### Directions
Where the listing below has a line with "This screenshot has height=935, width=857.", write out exactly that line and every line after it, stopping after the line with "You are a computer-use agent. This".

### Excerpted data
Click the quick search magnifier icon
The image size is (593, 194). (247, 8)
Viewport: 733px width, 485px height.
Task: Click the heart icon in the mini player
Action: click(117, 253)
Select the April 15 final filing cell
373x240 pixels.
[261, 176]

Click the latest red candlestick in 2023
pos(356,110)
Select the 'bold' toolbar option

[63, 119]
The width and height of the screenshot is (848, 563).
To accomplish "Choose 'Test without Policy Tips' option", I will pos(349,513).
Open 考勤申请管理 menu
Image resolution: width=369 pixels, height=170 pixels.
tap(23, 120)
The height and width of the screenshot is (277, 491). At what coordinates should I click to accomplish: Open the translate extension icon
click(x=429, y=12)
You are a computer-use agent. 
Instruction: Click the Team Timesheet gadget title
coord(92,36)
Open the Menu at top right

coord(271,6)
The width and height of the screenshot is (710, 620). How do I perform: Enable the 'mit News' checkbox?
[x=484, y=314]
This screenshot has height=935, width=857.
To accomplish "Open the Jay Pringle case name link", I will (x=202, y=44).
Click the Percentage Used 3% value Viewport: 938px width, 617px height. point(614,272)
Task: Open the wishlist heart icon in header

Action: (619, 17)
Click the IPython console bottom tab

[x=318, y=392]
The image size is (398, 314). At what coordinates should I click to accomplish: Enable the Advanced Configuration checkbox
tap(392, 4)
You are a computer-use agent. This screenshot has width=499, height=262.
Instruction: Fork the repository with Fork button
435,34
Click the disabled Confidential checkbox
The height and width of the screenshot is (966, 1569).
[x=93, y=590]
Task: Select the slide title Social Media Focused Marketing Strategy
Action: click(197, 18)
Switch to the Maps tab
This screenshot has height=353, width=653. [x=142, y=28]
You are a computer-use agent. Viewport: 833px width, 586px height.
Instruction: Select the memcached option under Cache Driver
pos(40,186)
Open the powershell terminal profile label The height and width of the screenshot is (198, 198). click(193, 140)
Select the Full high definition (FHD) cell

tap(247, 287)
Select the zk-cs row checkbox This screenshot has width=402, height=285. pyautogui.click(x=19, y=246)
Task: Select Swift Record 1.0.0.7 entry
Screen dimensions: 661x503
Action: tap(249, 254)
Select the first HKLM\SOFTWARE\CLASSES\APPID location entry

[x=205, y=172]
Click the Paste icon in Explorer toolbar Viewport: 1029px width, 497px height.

### Exercise solution
This screenshot has height=935, width=857.
To accomplish "Open the Jay Pringle case name link", I will (x=202, y=44).
Click the Percentage Used 3% value Viewport: 938px width, 617px height. point(614,272)
Task: Open the wishlist heart icon in header

Action: (619, 17)
Click the IPython console bottom tab

[x=318, y=392]
The image size is (398, 314). At what coordinates should I click to accomplish: Enable the Advanced Configuration checkbox
tap(392, 4)
You are a computer-use agent. This screenshot has width=499, height=262.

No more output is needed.